# [OBJECTIVES]
a: Summarize the mailing-list post in two sentences.
b: Rewrite the paragraph of the mailing-list post that begins "What the *poet* has chosen" in a single shorter sentence that keeps its main points.

# [DOCUMENT]
==============================
CANTO ONE: Reflections Of A Silky-Tailed Slain
Paul Mackin
paul.mackin at verizon.net
Wed Jul 23 08:35:31 CDT 2003
On Wed, 2003-07-23 at 09:23, Tim Strzechowski wrote:
>
> ----- Original Message -----
> From: "Paul Mackin" <paul.mackin at verizon.net>
> To: <pynchon-l at waste.org>
> Sent: Wednesday, July 23, 2003 8:02 AM
> Subject: Re: CANTO ONE: Reflections Of A Silky-Tailed Slain
>
>
> > On Wed, 2003-07-23 at 08:10, Tim Strzechowski wrote:
> > > I disagree.
> > >
> > > What the *poet* has chosen for his purposes is "slain." What the
> > > *commentator* has *interpreted* (not "corrected") this word as is
> "knocking
> > > itself out."
> >
> >
> > The important thing is that knocking oneself out or being knocked out
> > never implies that death has occurred. (sometimes death occurs LATER)
==============================
# [STORED DATA]
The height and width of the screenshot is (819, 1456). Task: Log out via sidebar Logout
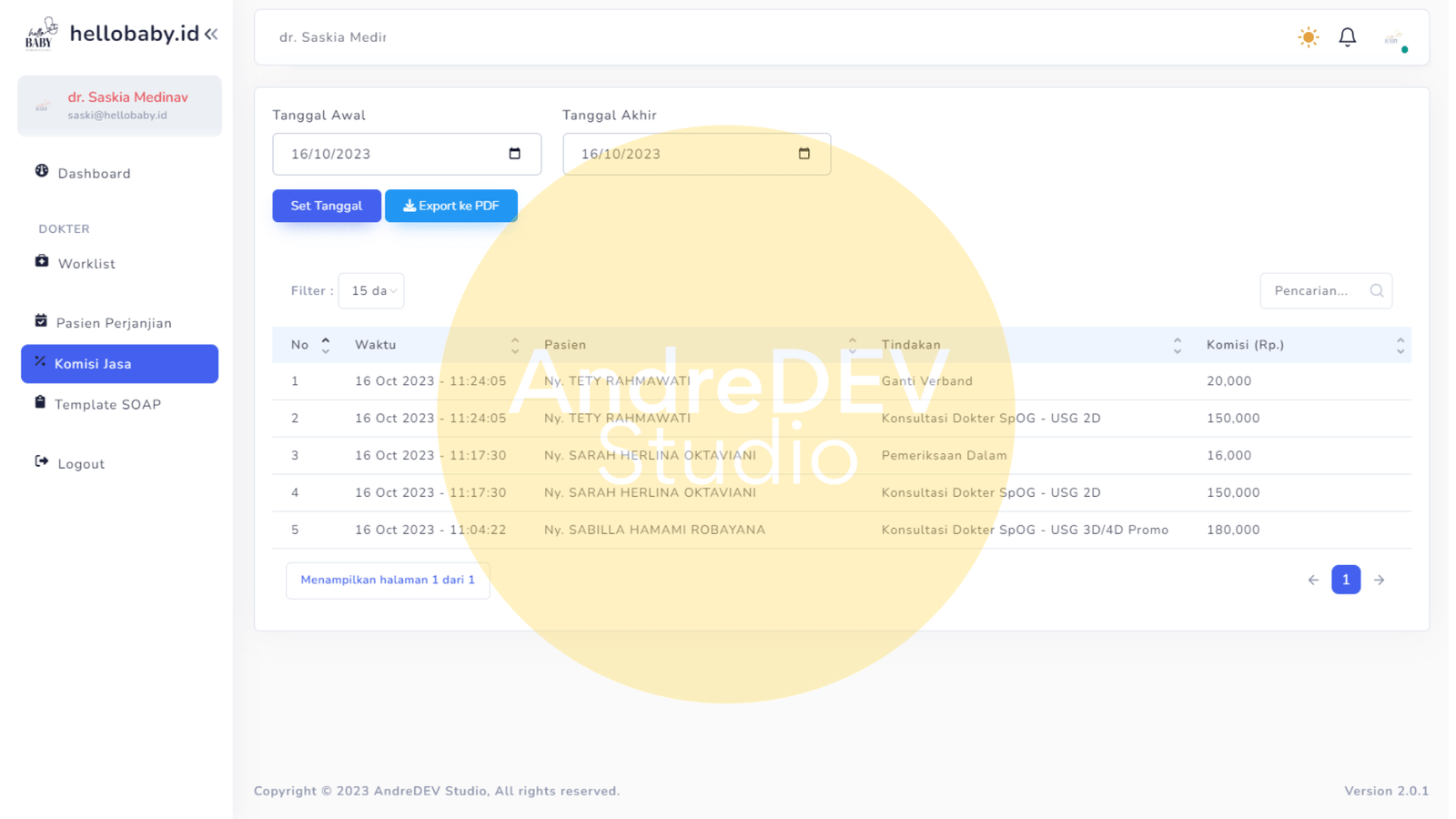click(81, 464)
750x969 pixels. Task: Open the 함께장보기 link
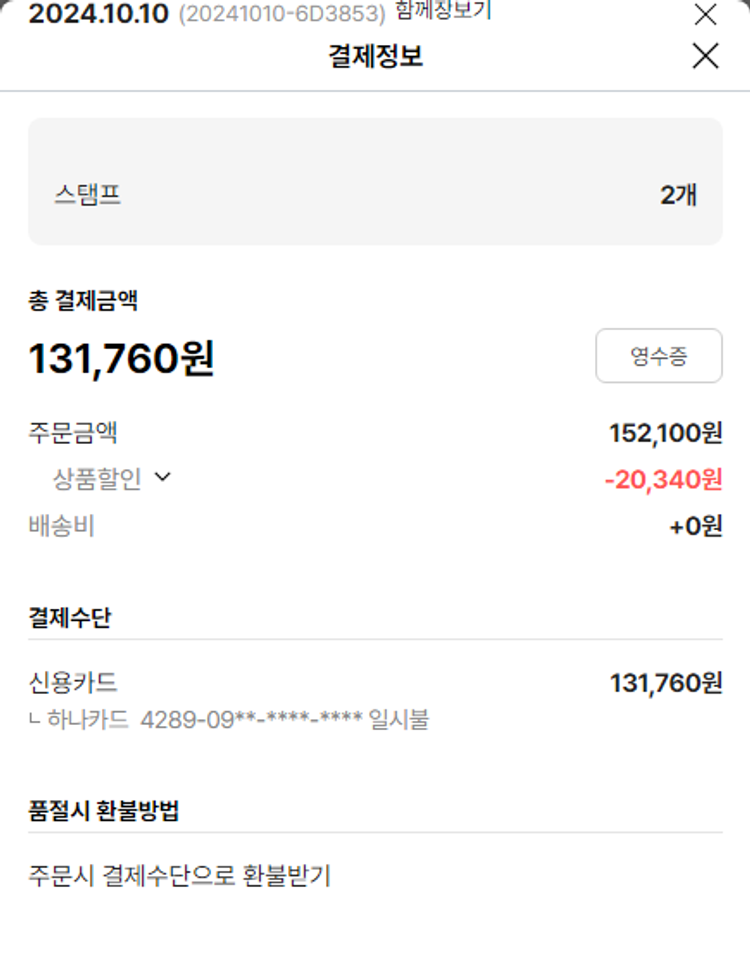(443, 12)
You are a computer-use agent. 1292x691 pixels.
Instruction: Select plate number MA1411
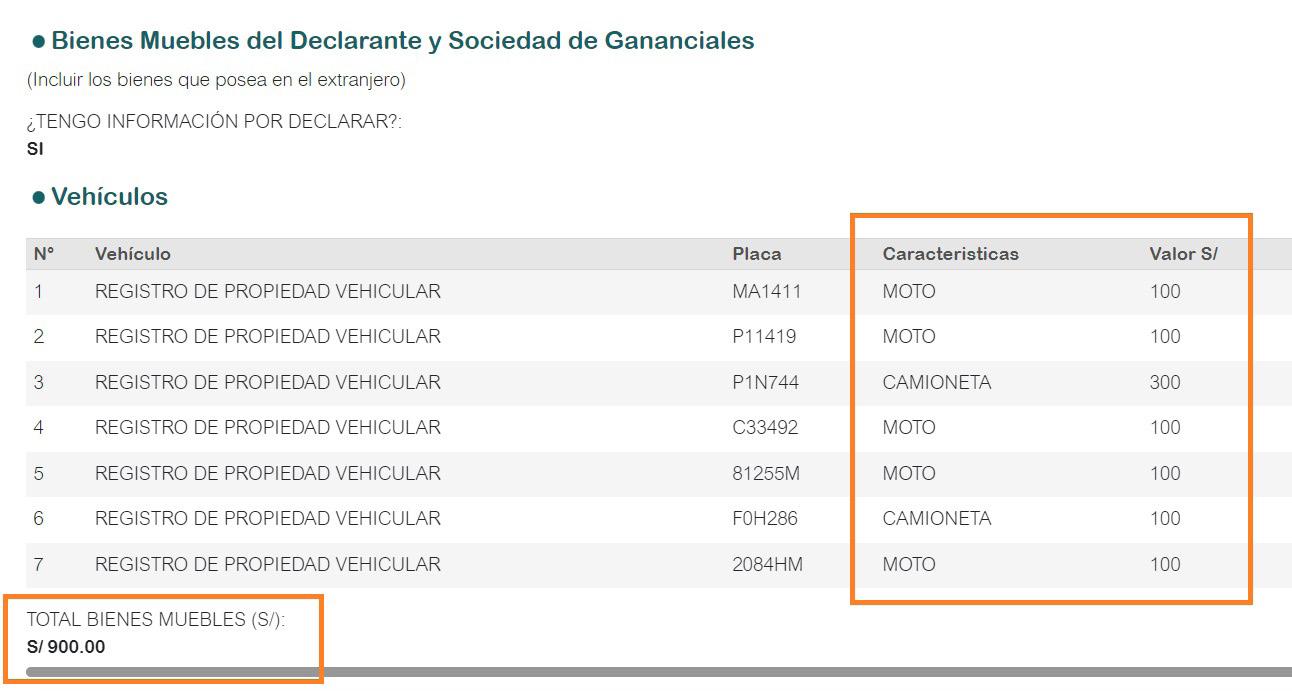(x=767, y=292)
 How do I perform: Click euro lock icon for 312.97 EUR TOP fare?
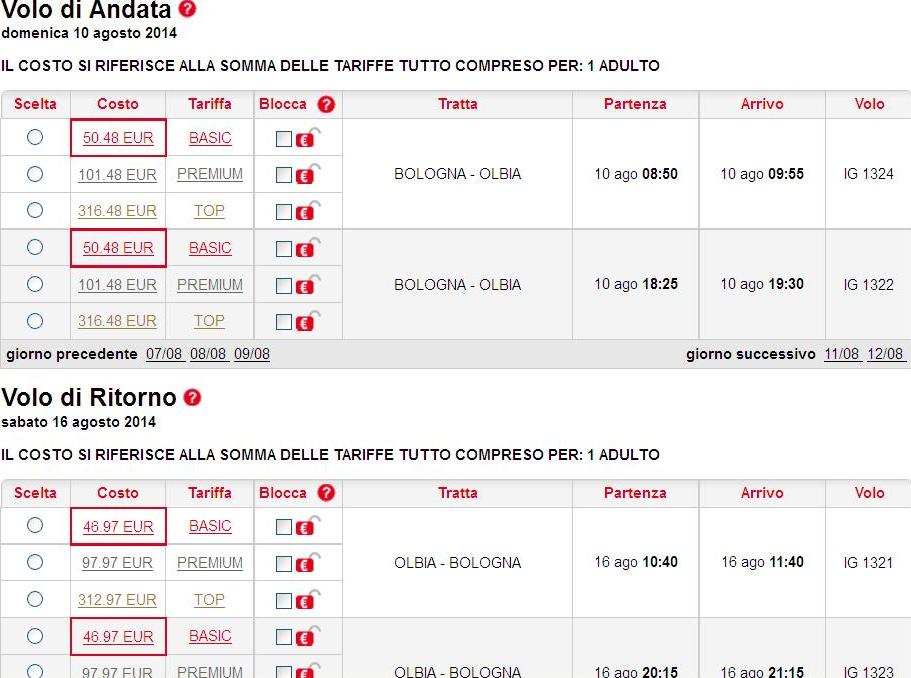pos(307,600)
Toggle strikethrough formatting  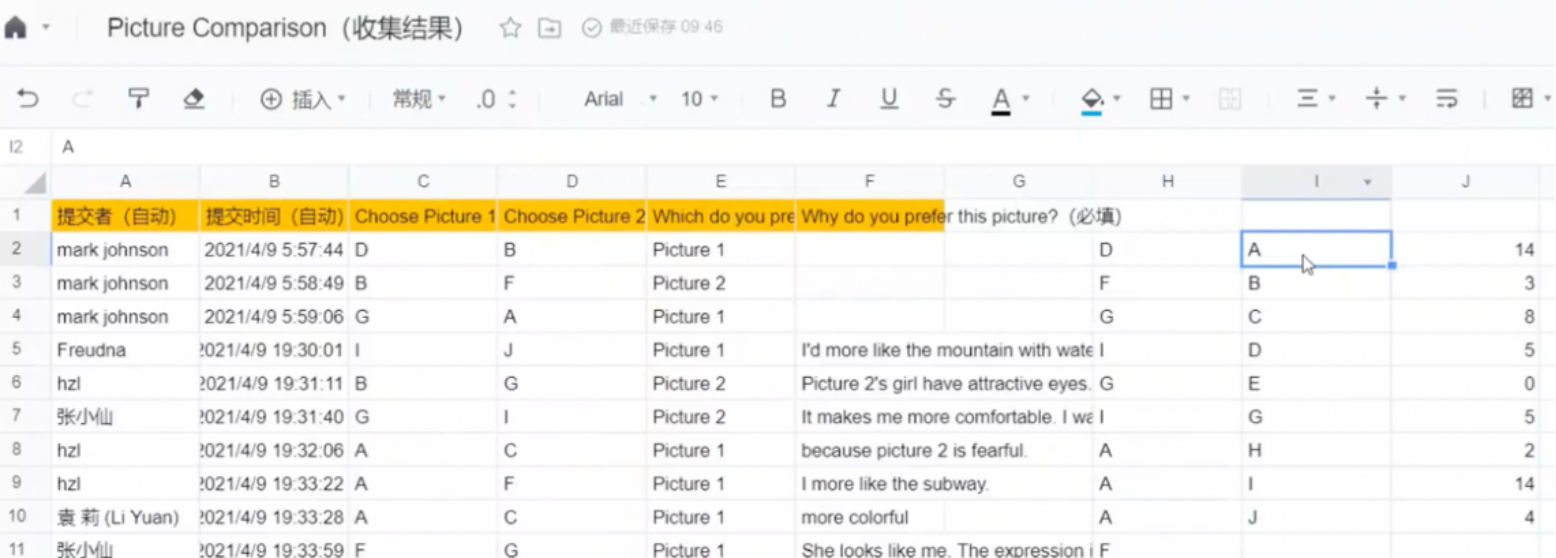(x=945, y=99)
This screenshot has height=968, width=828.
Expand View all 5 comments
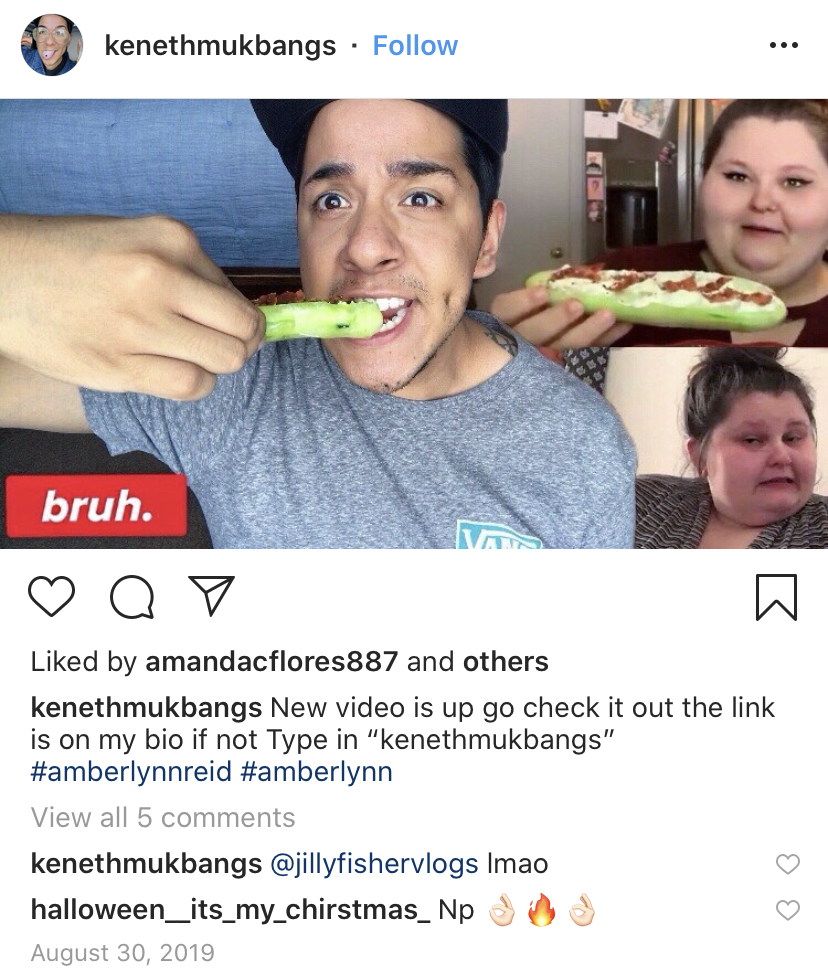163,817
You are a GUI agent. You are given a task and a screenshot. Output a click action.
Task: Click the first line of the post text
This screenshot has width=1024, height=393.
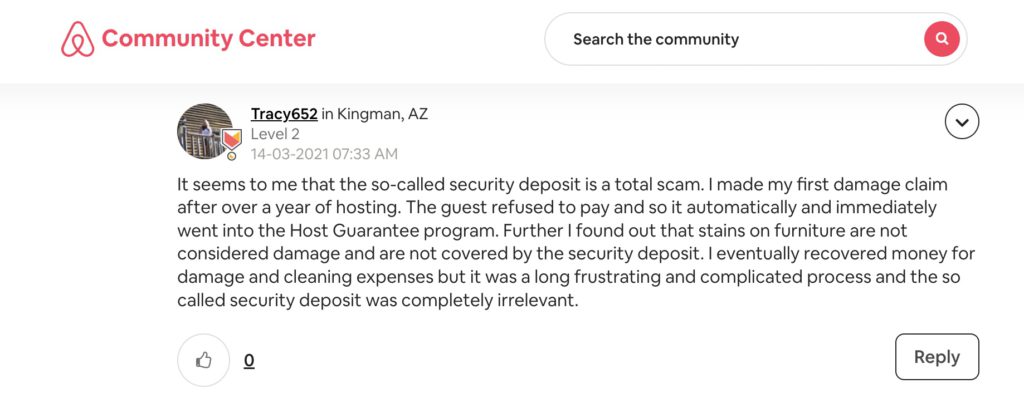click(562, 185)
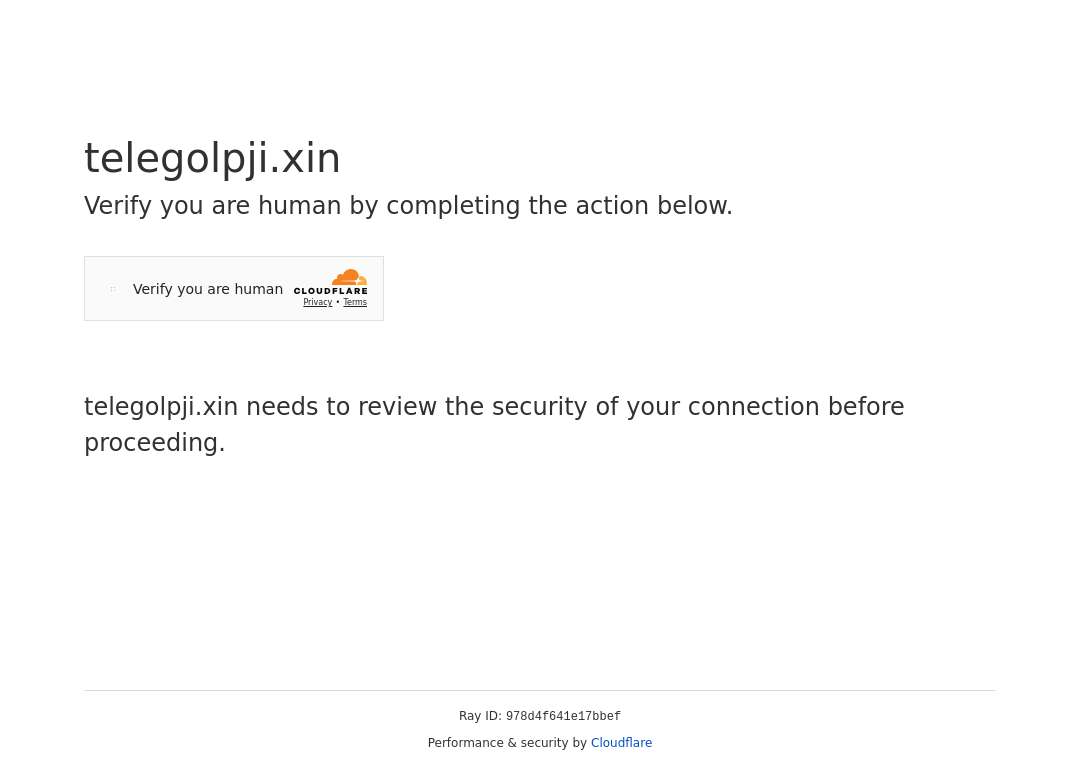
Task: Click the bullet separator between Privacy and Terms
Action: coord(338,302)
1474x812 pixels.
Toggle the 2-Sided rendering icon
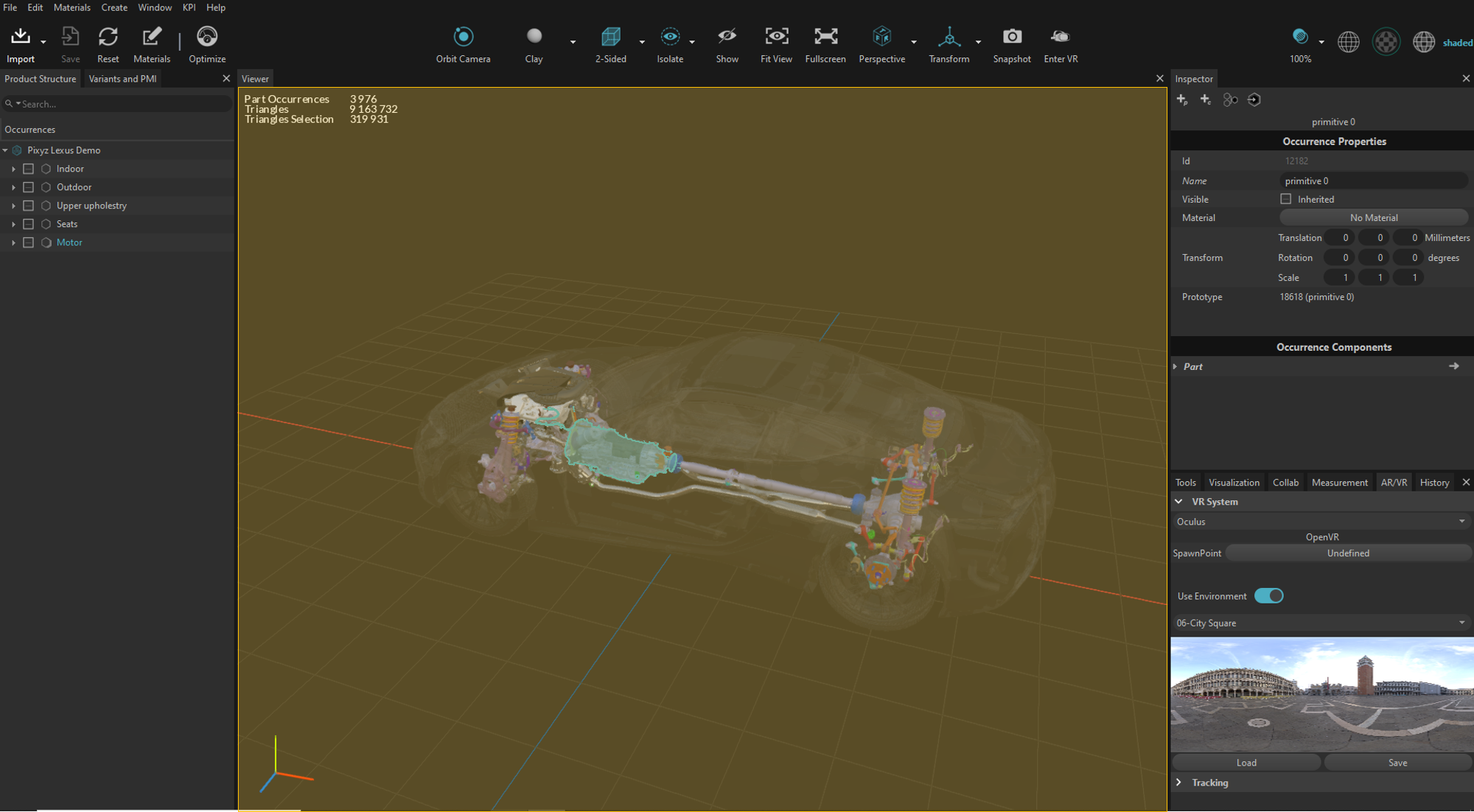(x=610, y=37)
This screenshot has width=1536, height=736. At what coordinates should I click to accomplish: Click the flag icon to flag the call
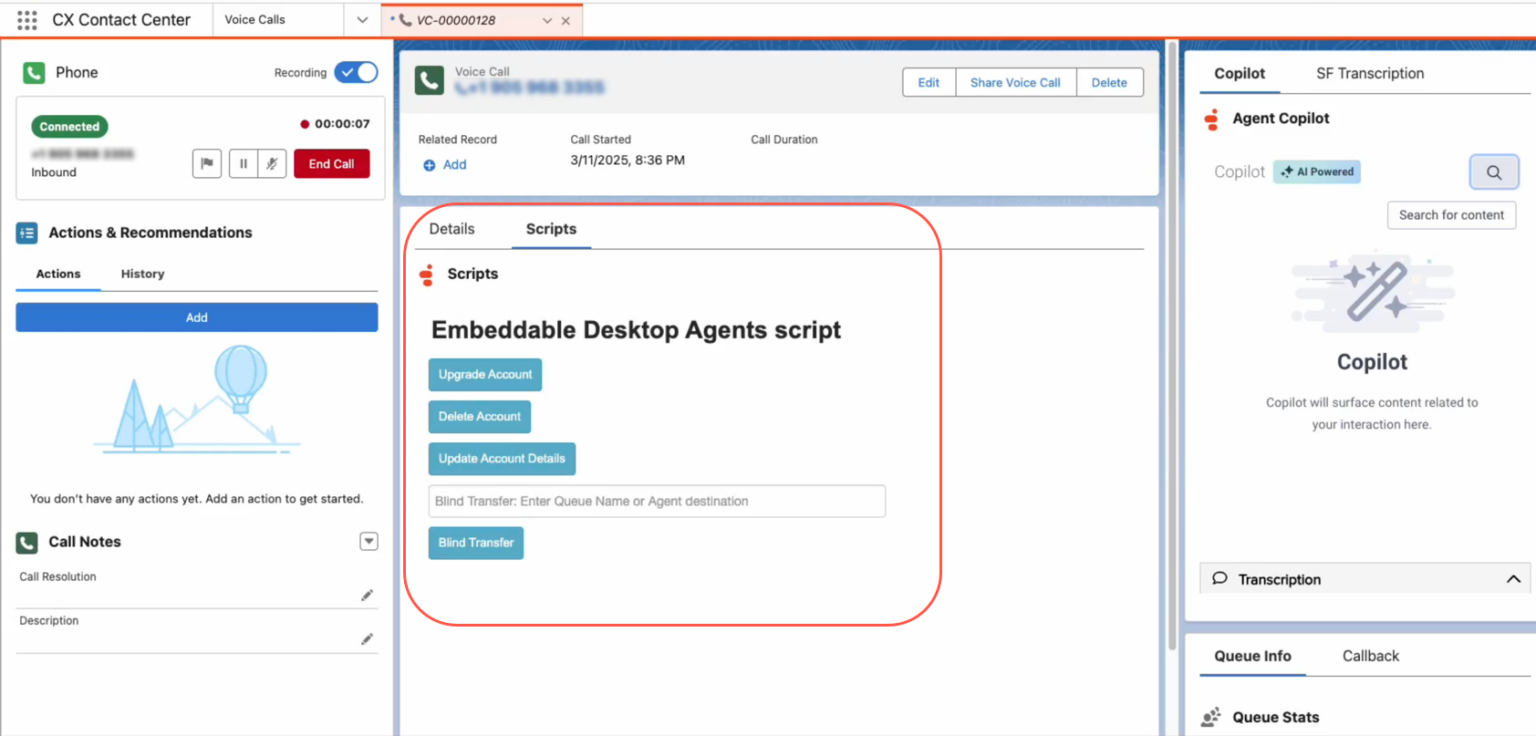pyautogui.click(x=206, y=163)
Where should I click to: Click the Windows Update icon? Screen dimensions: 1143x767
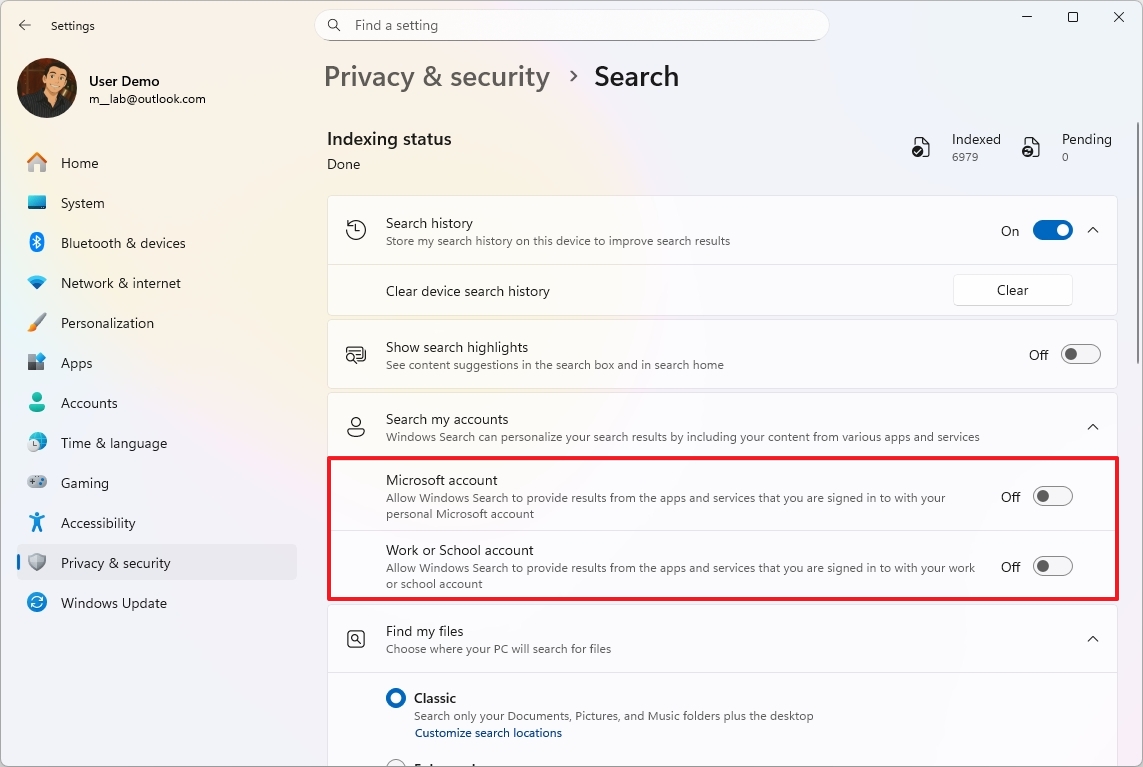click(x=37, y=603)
==============================
# [SOLUTIONS BELOW]
a: Tim Strzechowski disagrees, arguing that the poet chose the word "slain" and that the commentator interpreted it as "knocking itself out" rather than correcting it. Paul Mackin responds that knocking oneself out or being knocked out never implies that death has occurred, though death sometimes occurs later.

b: The poet chose "slain," which the commentator interpreted, not corrected, as "knocking itself out."